----- 提示文
再生可能エネルギー等に関する規制等の総点検タスクフォース、再エネタスクの開催についてお知らせいたします。
12月25日(月)14時から、国際水準のカーボンプライシングの導入についてを議題として、オンラインで開催いたします。
我が国は2050年カーボンニュートラルを宣言し、加えて、その前段で、2030年度において2013年度比で温室効果ガスの排出量を46%削減することを目指して、更に50%削減の高みに向けて挑戦する、こういう目標を掲げてきたところでございます。
先日開催されたCOP28の合意文書では、世界全体で、地球温暖化を1.5℃に抑えるため、例えば2030年には2019年比で温室効果ガスの排出量を43%削減する必要があるという更に高い指標が示されました。この目標を達成するために、CO2を排出する各産業分野でその排出量を削減する努力を積み重ねていただく必要があります。そのために炭素の排出に価格を付ける「カーボンプライシング」が効果的だとされており、諸外国ではもう我が国に先行して導入が進んでおります。
我が国では本年5月にGX推進法が成立し、実効性のあるカーボンプライシングの導入に向けた第一歩を踏み出したところですが、更に高い実効性のある制度の早期導入を求める企業の声もあります。このため、CO2削減目標の達成に向けて、より良い制度のあり方について議論をしていきたいと思います。
規制改革推進室のYouTubeチャンネルにおいて、これまで同様に生配信しますので、詳しい議論の内容は是非そちらをご覧いただきたいと思います。
2. 質疑応答
(問)マイナ保険証一本化について、官邸は期限を延期しようと考えていたのに、河野大臣が岸田総理と直談判をして方針が変わったという報道がありますが、これは事実でしょうか。
(答)全くそういうことはございません。
(問)マイナ保険証一本化について、岸田総理は国民の不安払拭をする措置を講じるとおっしゃって、先程も河野大臣も繰り返されましたが、世論調査をすると国民の半分以上が、まだ不安払拭されてないと、消えてないと答えていますが、これはもはや国民の不安を払拭できない措置を講じただけであって、国民の不安を払拭する措置を講じたとは言えないのじゃないかと、詐欺的説明で国民を騙して無理やり強行しようとしてるんじゃないでしょうか。
----------
----- 提供資料
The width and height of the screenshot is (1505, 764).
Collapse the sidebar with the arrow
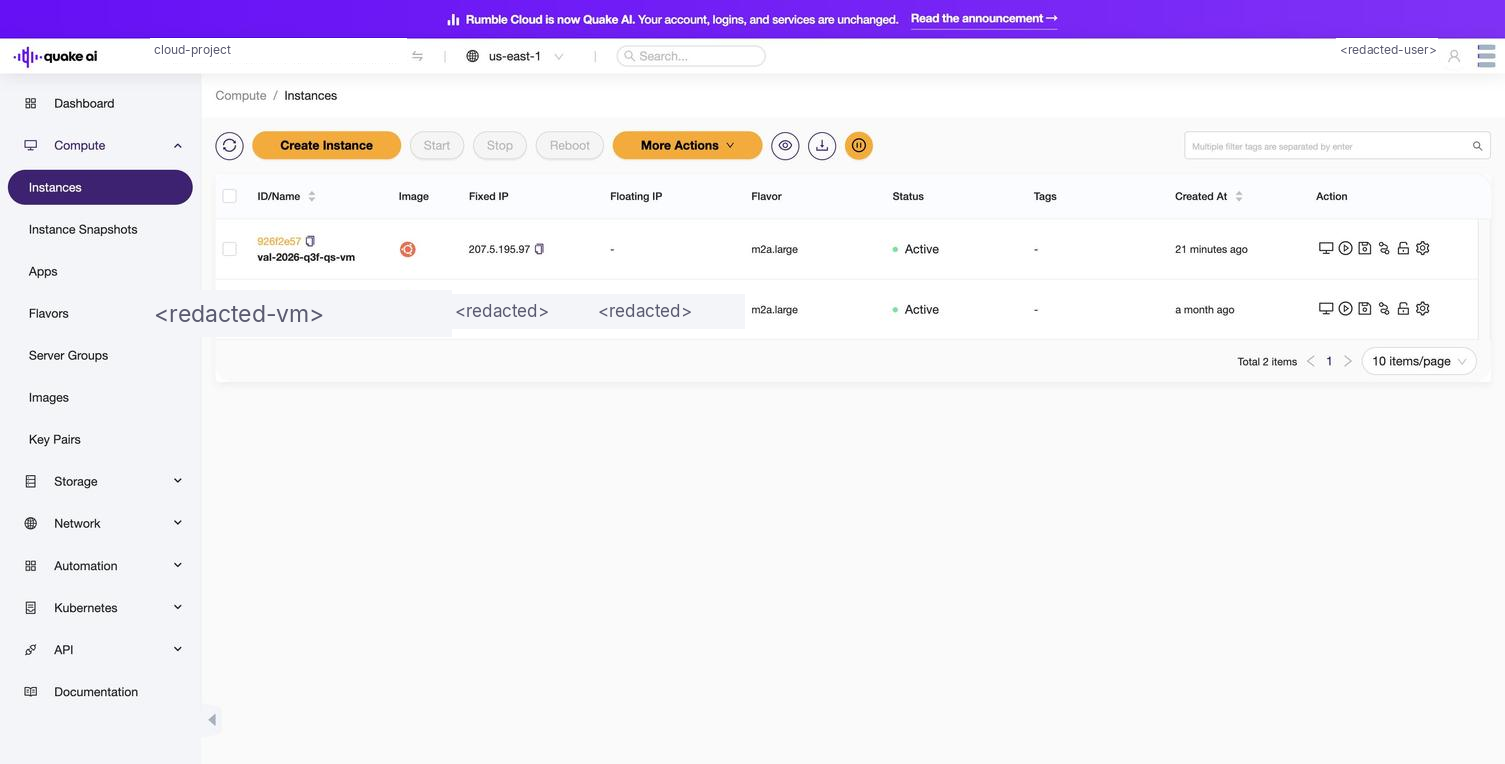coord(212,720)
----------
▶ 課題
(1) 再エネタスクに関する文章によると、国際水準のカーボンプライシングの導入を議題とする会合はいつ何時から開かれますか？
(2) 再エネタスクに関する文章を、最後の文の後から続けて書いてください。

▶ 解答
(1) 12月25日(月)14時からです。

(2)
(答)そうしたことはございません。
(問)健康保険証の廃止までの日にちが決まって、1年を切っているわけですけれども、マイナ保険証の利用率を上げるために、改めてどのような取組を続けていくお考えかお願いします。
(答)来年12月1日まで新しい保険証が発行されます。その保険証、多くは期限が1年と思いますので、再来年まで現在の保険証を最大で利用することができます。その間マイナ保険証と現在の紙の保険証を並立することになります。その間に医療機関、是非積極的にマイナンバー保険証の利用を呼びかけていただきたいと思います。今年の10月と比較してマイナ保険証の利用が増えた分、補正予算でも支援する予算が認められておりますので、医療機関におかれては積極的な利用の勧奨をお願いしたいと思います。また、現在マイナンバーカードの保険証利用ができない医療機関があるという声がコールセンターなどに寄せられておりますので、そういう場合には、是非マイナンバー総合フリーダイヤル(0120-95-0178)にご連絡をいただくと、厚生労働省にその情報を提供し、厚生労働省から事実関係の確認を行うこととなっておりますので、医療機関などでマイナ保険証が利用できなかった場合にはご連絡をいただきたいと思います。
(問)自動運転の会議体の立て付けについてお伺いしたいのですが、これはサブワーキンググループで議論したものをモビリティワーキンググループが引き取って、モビリティワーキンググループからデジタル行財政改革会議に報告する、そういう立て付けになるのでしょうか。
(答)おそらくそういうことになるだろうと思います。
(問)モビリティ分野では、デジ田の傘下にも2つほど会議体があって、規制改革でもライドシェアとか議論してて、更に新設するということで結構会議がたくさんある印象を受けるのですが、この辺、横串刺して円滑に議論をどうやって接続していくというお考えでしょうか。
(答)今回のサブワーキンググループは、責任のあり方について議論をする、法的リスクの予見可能性を高めていくためのサブワーキンググループですので、他の会議体と重なるところはございません。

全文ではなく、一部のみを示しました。